2004-10-27

運命って?  NO 956


 葬儀に出掛ける時、ふと車で外気温を確認したら12度。大阪にも冬の訪れが近いことを知り、中越地方の状況を慮る。

  通夜の前、自宅で着替えながらのテレビのニュース。幼い二人の子供と車で行方不明になったお母さんの車が発見されたそうだが、悲しくもお母さんは亡くなっ ておられたよう。余震の中で懸命に救出活動される皆さんも残念がっておられただろうが、レスキュー隊の皆さんの愛と勇気にエールを贈る。

 可愛い孫の安否を心配されるお爺ちゃん、孫さん達の名前を呼ばれ「頑張れ」「生きていてくれ」と悲痛の光景。<この世に神も仏もないのか?>と、つい心の中で叫んでしまったが、そんな中、2歳の男の子が奇跡的に救出されたというので<助かって!>と手を合わせた。

 運命とはすべて結果のよう。どこかの信号が青か赤であったら遭遇しなかっただろうし、少しの速度アップかダウンがあれば難を逃れた可能性も。犠牲者の皆さんの冥福と余震の治まりを祈念しなければ。

 通夜から戻ると冷え込みが厳しく、ついに私の部屋のストーブを点火。足元を温めながらこのコラムを打ち込んでいる。

 葬儀社とは、まるで「よろず相談所」みたい。毎日たくさんの相談事の電話がある。

 「祝典の舞台に掲げる看板制作を」「式次第の掲示ポスターを」「敬老会に椅子とテーブルを」「ゴルフコンペの案内状を」なんてことなら作業で済むが、悩み事の相談相手になるのが辛いところ。

 最近、「お寺を替えたいのですが」という相談が多いので困っている。

 初めの頃の「号」で何度か書いたが、都会では「家」と「寺」のつながりが稀薄し、最近は「当主」と「住職」という個人的関係が表面化してきているみたいで、これらはどこの葬儀社でも増えている傾向にある。

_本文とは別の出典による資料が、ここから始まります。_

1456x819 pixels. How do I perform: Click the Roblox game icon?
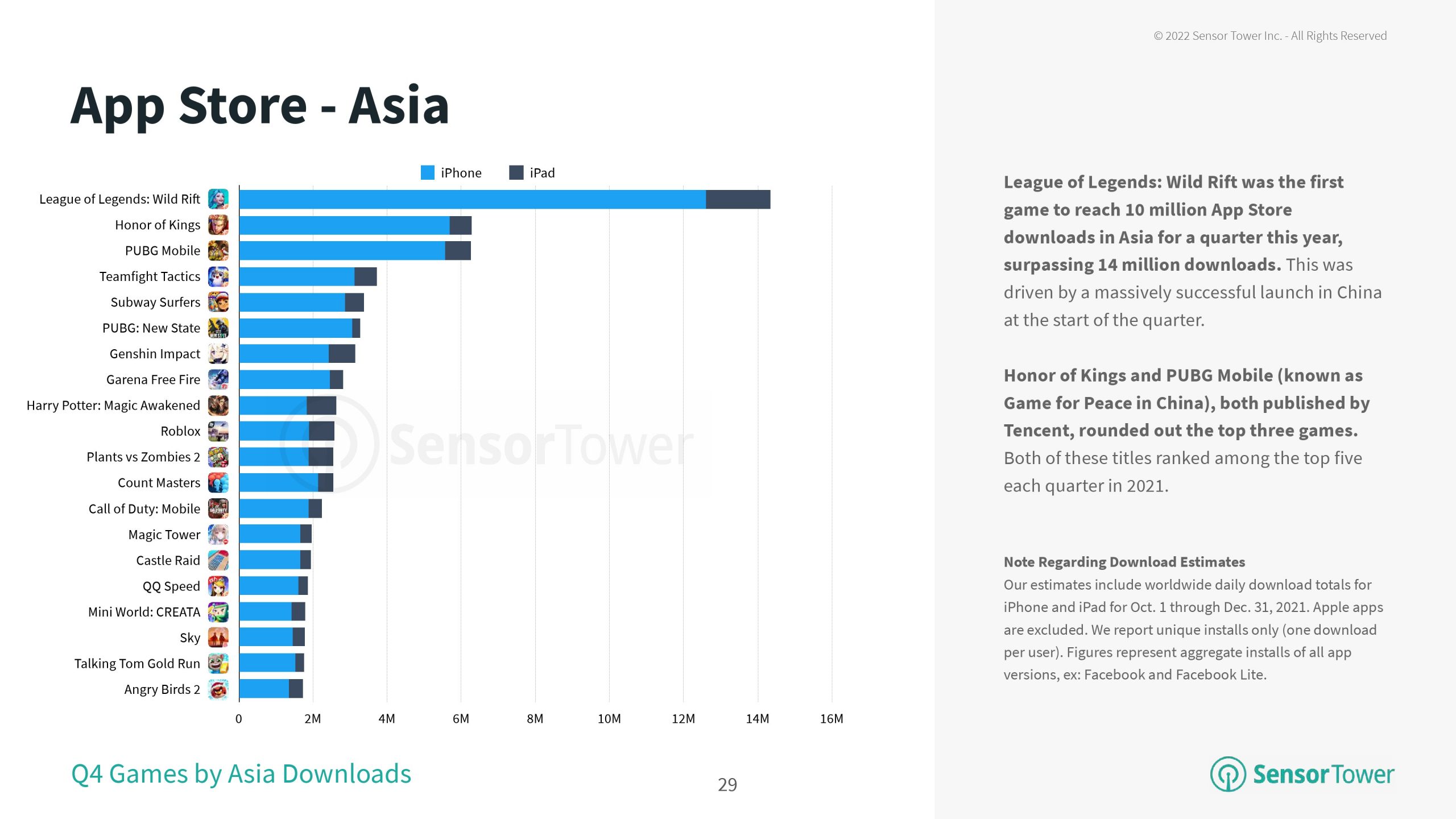(218, 431)
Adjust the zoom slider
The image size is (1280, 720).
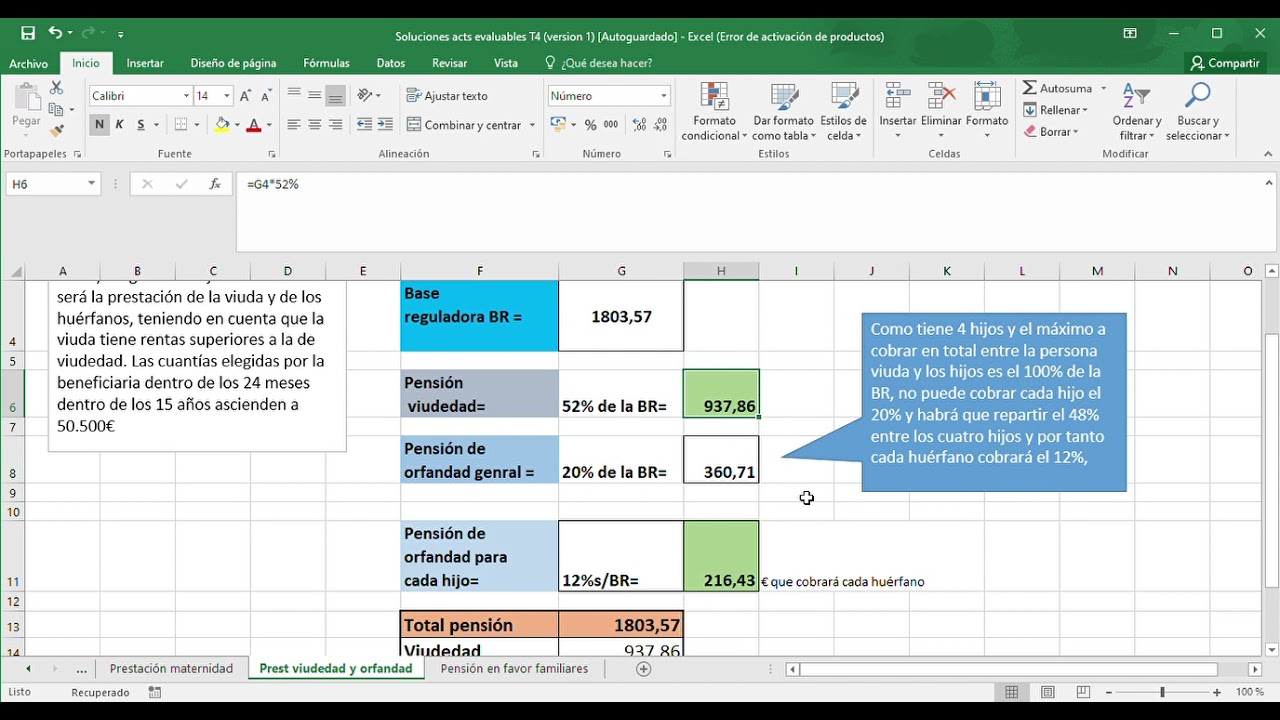(1162, 691)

 宗教者が関係される「テレホン相談室」の存在があるが、ここでもその問題が増えているとのこと。世の中の意識変化が急速で、我々の仕事のニーズも急変してきた。

 高齢社会の到来で葬祭業が成長産業と捉えられているようだが、それこそ単純発想で「数」だけの論理。私は、宗教者も含めて完全斜陽な時代に突入していると断言したい。

 数日前、あるお寺様と「檀家であるが信者でない」という議論を交わしたが、傷の手当てや手術で解決できない病状だと訴えた。

 今、確実に社会は病んでいる。その原因が政治や教育にあるのかどうかは知らないが、心の病が増えており、その治療は宗教者の仕事である筈。それこそ「予防治療」という言葉が当て嵌まるだろう。

 あるお通夜でのお説教、「自殺が交通事故の死者より多いとのこと。えらい世の中ですね?」とおっしゃられたが、「私達宗教者の怠慢です。申し訳ありません」のお言葉に至ることはなかった。

 世の中の有様を嘆かれること、戦争を愚かと力説される宗教者さんが多いが、その憂いを「かたち」として行動される姿勢が大切。命の意味と尊さを幼児教育から始めなければ将来はなく、お寺が「仏様」の道を教える道場として社会認識されたいと願っている。